** Opening Dataset records block **

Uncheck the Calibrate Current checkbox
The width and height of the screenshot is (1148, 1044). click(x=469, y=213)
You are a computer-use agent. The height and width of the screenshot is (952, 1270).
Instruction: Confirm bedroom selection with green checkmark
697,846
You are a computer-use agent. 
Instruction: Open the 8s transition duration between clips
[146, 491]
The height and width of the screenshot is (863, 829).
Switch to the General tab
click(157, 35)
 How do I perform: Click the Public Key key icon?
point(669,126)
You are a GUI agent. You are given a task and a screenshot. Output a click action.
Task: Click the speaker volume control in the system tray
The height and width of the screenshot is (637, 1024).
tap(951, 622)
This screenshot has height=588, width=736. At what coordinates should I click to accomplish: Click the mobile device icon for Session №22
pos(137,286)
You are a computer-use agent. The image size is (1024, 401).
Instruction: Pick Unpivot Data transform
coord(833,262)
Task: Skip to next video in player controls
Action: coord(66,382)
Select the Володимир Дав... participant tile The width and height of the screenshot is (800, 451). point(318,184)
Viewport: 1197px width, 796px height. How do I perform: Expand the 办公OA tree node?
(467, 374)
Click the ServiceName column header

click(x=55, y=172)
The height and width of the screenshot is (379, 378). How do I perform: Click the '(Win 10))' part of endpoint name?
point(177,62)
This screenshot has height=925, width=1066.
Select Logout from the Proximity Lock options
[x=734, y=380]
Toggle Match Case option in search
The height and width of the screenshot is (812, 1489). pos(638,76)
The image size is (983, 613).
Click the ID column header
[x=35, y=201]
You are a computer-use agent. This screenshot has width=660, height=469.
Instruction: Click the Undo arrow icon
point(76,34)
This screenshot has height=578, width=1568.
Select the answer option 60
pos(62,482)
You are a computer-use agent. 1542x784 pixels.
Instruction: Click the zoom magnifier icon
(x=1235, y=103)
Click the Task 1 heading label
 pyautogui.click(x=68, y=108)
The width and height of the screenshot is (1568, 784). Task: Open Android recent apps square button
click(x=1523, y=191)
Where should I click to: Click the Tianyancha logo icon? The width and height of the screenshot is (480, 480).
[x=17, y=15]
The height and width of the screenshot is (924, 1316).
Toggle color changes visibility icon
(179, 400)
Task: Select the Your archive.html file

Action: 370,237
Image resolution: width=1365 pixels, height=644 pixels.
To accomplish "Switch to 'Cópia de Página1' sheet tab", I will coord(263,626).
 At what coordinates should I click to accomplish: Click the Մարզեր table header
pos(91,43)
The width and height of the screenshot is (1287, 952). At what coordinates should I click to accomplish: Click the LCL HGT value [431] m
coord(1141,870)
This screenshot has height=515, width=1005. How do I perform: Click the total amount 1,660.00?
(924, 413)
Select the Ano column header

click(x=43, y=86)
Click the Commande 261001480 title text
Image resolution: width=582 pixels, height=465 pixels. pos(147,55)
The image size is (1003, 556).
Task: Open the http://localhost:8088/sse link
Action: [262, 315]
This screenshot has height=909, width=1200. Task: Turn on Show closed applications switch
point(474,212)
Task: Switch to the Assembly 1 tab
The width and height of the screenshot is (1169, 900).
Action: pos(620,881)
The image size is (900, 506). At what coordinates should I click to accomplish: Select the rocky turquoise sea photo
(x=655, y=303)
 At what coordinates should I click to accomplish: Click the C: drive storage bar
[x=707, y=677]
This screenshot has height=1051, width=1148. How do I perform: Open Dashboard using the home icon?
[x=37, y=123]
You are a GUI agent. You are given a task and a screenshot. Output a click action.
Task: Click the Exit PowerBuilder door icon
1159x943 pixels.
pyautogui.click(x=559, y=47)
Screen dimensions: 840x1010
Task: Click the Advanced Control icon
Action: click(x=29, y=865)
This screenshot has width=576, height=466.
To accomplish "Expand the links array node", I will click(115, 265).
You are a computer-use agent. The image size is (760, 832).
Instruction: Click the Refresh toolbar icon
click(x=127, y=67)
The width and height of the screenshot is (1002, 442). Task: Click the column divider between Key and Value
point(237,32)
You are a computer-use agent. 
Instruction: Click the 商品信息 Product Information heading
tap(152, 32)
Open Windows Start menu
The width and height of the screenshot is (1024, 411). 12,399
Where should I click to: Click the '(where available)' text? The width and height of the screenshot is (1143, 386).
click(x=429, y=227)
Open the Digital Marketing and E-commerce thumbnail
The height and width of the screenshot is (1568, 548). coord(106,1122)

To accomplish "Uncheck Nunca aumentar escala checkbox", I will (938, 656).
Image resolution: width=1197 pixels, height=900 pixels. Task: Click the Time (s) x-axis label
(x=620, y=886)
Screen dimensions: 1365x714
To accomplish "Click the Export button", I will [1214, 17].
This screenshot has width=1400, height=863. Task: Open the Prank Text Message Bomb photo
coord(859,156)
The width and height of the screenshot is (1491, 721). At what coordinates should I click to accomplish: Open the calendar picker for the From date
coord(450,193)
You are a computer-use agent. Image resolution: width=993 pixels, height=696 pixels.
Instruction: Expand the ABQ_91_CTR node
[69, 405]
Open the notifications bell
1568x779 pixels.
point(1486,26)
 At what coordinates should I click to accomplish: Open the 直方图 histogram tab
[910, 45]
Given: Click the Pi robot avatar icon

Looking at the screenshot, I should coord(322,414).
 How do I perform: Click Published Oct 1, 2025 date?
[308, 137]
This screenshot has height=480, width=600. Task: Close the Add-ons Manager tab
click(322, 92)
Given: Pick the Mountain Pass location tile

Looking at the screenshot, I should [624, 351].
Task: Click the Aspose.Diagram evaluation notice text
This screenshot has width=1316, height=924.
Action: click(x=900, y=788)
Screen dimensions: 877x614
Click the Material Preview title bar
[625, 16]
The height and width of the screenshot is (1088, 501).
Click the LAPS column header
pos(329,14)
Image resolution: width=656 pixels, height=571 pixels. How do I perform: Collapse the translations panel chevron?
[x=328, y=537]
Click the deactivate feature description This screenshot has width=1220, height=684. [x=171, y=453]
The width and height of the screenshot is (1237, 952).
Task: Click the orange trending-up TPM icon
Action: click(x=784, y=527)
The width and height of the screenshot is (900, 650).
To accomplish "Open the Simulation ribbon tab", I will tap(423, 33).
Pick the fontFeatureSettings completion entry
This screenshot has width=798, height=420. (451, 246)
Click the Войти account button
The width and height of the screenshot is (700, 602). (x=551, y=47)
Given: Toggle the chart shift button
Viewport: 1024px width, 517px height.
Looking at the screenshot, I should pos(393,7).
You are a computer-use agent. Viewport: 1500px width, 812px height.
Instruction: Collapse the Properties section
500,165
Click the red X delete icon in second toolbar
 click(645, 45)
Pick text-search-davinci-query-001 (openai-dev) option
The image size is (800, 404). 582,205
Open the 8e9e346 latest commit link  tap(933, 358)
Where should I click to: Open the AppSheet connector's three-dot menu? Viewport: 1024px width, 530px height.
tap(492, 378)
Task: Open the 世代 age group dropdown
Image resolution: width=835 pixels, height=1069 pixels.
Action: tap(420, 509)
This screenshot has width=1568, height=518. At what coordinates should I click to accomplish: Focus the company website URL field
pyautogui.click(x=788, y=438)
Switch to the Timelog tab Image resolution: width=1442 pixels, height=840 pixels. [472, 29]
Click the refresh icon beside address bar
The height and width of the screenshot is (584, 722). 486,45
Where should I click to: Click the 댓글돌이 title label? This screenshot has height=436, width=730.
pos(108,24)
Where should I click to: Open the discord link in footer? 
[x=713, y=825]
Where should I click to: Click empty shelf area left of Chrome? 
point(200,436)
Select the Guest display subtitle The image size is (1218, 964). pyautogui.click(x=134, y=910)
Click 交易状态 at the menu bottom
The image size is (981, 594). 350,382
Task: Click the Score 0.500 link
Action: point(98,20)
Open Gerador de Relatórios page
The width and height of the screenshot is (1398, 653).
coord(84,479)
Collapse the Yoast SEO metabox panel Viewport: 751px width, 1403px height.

** Closing Dataset records block **

Exercise aim: Using the records above, write out exactly the lines between the one holding "Task: Switch to the Assembly 1 tab" and the one holding "You are a computer-use agent. Image", inclusive; leave everything else out.

Answer to this exercise:
Task: Switch to the Assembly 1 tab
The width and height of the screenshot is (1169, 900).
Action: pos(620,881)
The image size is (900, 506). At what coordinates should I click to accomplish: Select the rocky turquoise sea photo
(x=655, y=303)
 At what coordinates should I click to accomplish: Click the C: drive storage bar
[x=707, y=677]
This screenshot has height=1051, width=1148. How do I perform: Open Dashboard using the home icon?
[x=37, y=123]
You are a GUI agent. You are given a task and a screenshot. Output a click action.
Task: Click the Exit PowerBuilder door icon
1159x943 pixels.
pyautogui.click(x=559, y=47)
Screen dimensions: 840x1010
Task: Click the Advanced Control icon
Action: click(x=29, y=865)
This screenshot has width=576, height=466.
To accomplish "Expand the links array node", I will click(115, 265).
You are a computer-use agent. The image size is (760, 832).
Instruction: Click the Refresh toolbar icon
click(x=127, y=67)
The width and height of the screenshot is (1002, 442). Task: Click the column divider between Key and Value
point(237,32)
You are a computer-use agent. 
Instruction: Click the 商品信息 Product Information heading
tap(152, 32)
Open Windows Start menu
The width and height of the screenshot is (1024, 411). 12,399
Where should I click to: Click the '(where available)' text? The width and height of the screenshot is (1143, 386).
click(x=429, y=227)
Open the Digital Marketing and E-commerce thumbnail
The height and width of the screenshot is (1568, 548). coord(106,1122)

To accomplish "Uncheck Nunca aumentar escala checkbox", I will (938, 656).
Image resolution: width=1197 pixels, height=900 pixels. Task: Click the Time (s) x-axis label
(x=620, y=886)
Screen dimensions: 1365x714
To accomplish "Click the Export button", I will [1214, 17].
This screenshot has width=1400, height=863. Task: Open the Prank Text Message Bomb photo
coord(859,156)
The width and height of the screenshot is (1491, 721). At what coordinates should I click to accomplish: Open the calendar picker for the From date
coord(450,193)
You are a computer-use agent. Image resolution: width=993 pixels, height=696 pixels.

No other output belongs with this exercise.